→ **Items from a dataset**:

^^^^^^^^^^^^^^^^

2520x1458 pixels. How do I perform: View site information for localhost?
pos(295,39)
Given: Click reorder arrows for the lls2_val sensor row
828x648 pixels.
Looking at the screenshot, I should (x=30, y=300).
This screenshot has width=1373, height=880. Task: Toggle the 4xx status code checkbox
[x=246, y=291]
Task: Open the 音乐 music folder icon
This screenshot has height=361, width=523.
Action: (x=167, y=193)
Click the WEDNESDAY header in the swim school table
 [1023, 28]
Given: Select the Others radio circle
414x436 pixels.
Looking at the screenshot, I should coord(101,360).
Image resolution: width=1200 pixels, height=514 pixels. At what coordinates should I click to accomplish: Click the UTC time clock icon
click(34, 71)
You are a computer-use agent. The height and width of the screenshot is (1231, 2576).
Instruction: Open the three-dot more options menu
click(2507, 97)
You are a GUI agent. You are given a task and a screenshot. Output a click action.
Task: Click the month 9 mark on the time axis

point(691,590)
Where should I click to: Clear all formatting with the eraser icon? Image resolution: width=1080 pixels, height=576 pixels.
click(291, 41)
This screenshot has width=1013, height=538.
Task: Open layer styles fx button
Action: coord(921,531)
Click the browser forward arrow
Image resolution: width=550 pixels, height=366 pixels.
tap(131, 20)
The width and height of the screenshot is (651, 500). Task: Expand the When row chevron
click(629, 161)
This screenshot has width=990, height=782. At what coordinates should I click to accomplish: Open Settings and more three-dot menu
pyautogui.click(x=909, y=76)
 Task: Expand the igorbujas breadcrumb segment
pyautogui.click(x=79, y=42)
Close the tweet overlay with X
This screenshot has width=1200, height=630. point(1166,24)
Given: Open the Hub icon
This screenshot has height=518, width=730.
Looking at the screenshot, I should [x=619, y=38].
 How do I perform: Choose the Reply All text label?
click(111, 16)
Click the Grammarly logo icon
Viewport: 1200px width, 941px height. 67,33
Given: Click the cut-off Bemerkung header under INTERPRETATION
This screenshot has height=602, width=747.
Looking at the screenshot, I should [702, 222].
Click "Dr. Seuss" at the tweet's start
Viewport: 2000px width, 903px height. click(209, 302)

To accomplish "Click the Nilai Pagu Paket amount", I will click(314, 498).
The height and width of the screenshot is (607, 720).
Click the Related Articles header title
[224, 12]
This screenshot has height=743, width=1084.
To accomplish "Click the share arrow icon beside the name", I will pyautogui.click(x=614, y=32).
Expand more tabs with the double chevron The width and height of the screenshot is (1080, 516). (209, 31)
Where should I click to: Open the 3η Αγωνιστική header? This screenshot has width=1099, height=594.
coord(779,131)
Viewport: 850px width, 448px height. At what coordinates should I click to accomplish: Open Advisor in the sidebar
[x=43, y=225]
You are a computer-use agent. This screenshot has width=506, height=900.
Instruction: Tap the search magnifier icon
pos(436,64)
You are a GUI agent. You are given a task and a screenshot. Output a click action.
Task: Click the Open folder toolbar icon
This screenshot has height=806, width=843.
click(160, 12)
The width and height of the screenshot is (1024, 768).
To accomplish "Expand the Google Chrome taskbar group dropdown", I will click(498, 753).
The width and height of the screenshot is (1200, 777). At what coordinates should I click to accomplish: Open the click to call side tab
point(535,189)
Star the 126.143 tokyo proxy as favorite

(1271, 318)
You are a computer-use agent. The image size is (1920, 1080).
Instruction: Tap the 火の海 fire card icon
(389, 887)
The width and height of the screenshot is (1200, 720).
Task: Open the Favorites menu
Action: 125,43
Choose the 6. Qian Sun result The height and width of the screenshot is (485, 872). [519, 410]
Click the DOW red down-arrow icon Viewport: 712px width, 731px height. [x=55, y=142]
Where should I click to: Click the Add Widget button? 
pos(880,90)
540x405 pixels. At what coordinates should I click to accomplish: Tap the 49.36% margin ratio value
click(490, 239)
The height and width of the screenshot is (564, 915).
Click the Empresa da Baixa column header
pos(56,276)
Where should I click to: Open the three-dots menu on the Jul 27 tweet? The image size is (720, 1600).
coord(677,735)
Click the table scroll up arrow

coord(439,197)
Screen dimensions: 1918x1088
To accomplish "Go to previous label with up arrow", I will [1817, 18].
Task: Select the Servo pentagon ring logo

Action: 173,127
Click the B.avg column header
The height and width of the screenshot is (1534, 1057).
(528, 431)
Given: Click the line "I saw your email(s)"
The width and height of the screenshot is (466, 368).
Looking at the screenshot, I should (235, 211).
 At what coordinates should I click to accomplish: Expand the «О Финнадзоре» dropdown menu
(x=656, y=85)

^^^^^^^^^^^^^^^^

→ **What is required**:
All of the entries are to be transcribed exactly.

→ **Exercise answer**:
2520x1458 pixels. How do I perform: View site information for localhost?
pos(295,39)
Given: Click reorder arrows for the lls2_val sensor row
828x648 pixels.
Looking at the screenshot, I should (x=30, y=300).
This screenshot has width=1373, height=880. Task: Toggle the 4xx status code checkbox
[x=246, y=291]
Task: Open the 音乐 music folder icon
This screenshot has height=361, width=523.
Action: (x=167, y=193)
Click the WEDNESDAY header in the swim school table
 [1023, 28]
Given: Select the Others radio circle
414x436 pixels.
Looking at the screenshot, I should coord(101,360).
Image resolution: width=1200 pixels, height=514 pixels. At what coordinates should I click to accomplish: Click the UTC time clock icon
click(34, 71)
You are a computer-use agent. The height and width of the screenshot is (1231, 2576).
Instruction: Open the three-dot more options menu
click(2507, 97)
You are a GUI agent. You are given a task and a screenshot. Output a click action.
Task: Click the month 9 mark on the time axis

point(691,590)
Where should I click to: Clear all formatting with the eraser icon? Image resolution: width=1080 pixels, height=576 pixels.
click(291, 41)
This screenshot has width=1013, height=538.
Task: Open layer styles fx button
Action: coord(921,531)
Click the browser forward arrow
Image resolution: width=550 pixels, height=366 pixels.
tap(131, 20)
The width and height of the screenshot is (651, 500). Task: Expand the When row chevron
click(629, 161)
This screenshot has width=990, height=782. At what coordinates should I click to accomplish: Open Settings and more three-dot menu
pyautogui.click(x=909, y=76)
 Task: Expand the igorbujas breadcrumb segment
pyautogui.click(x=79, y=42)
Close the tweet overlay with X
This screenshot has width=1200, height=630. point(1166,24)
Given: Open the Hub icon
This screenshot has height=518, width=730.
Looking at the screenshot, I should [x=619, y=38].
 How do I perform: Choose the Reply All text label?
click(111, 16)
Click the Grammarly logo icon
Viewport: 1200px width, 941px height. 67,33
Given: Click the cut-off Bemerkung header under INTERPRETATION
This screenshot has height=602, width=747.
Looking at the screenshot, I should [702, 222].
Click "Dr. Seuss" at the tweet's start
Viewport: 2000px width, 903px height. click(209, 302)

To accomplish "Click the Nilai Pagu Paket amount", I will click(314, 498).
The height and width of the screenshot is (607, 720).
Click the Related Articles header title
[224, 12]
This screenshot has height=743, width=1084.
To accomplish "Click the share arrow icon beside the name", I will pyautogui.click(x=614, y=32).
Expand more tabs with the double chevron The width and height of the screenshot is (1080, 516). (209, 31)
Where should I click to: Open the 3η Αγωνιστική header? This screenshot has width=1099, height=594.
coord(779,131)
Viewport: 850px width, 448px height. At what coordinates should I click to accomplish: Open Advisor in the sidebar
[x=43, y=225]
You are a computer-use agent. This screenshot has width=506, height=900.
Instruction: Tap the search magnifier icon
pos(436,64)
You are a GUI agent. You are given a task and a screenshot. Output a click action.
Task: Click the Open folder toolbar icon
This screenshot has height=806, width=843.
click(160, 12)
The width and height of the screenshot is (1024, 768).
To accomplish "Expand the Google Chrome taskbar group dropdown", I will click(498, 753).
The width and height of the screenshot is (1200, 777). At what coordinates should I click to accomplish: Open the click to call side tab
point(535,189)
Star the 126.143 tokyo proxy as favorite

(1271, 318)
You are a computer-use agent. The image size is (1920, 1080).
Instruction: Tap the 火の海 fire card icon
(389, 887)
The width and height of the screenshot is (1200, 720).
Task: Open the Favorites menu
Action: 125,43
Choose the 6. Qian Sun result The height and width of the screenshot is (485, 872). [519, 410]
Click the DOW red down-arrow icon Viewport: 712px width, 731px height. [x=55, y=142]
Where should I click to: Click the Add Widget button? 
pos(880,90)
540x405 pixels. At what coordinates should I click to accomplish: Tap the 49.36% margin ratio value
click(490, 239)
The height and width of the screenshot is (564, 915).
Click the Empresa da Baixa column header
pos(56,276)
Where should I click to: Open the three-dots menu on the Jul 27 tweet? The image size is (720, 1600).
coord(677,735)
Click the table scroll up arrow

coord(439,197)
Screen dimensions: 1918x1088
To accomplish "Go to previous label with up arrow", I will [1817, 18].
Task: Select the Servo pentagon ring logo

Action: 173,127
Click the B.avg column header
The height and width of the screenshot is (1534, 1057).
(528, 431)
Given: Click the line "I saw your email(s)"
The width and height of the screenshot is (466, 368).
Looking at the screenshot, I should (235, 211).
 At what coordinates should I click to accomplish: Expand the «О Финнадзоре» dropdown menu
(x=656, y=85)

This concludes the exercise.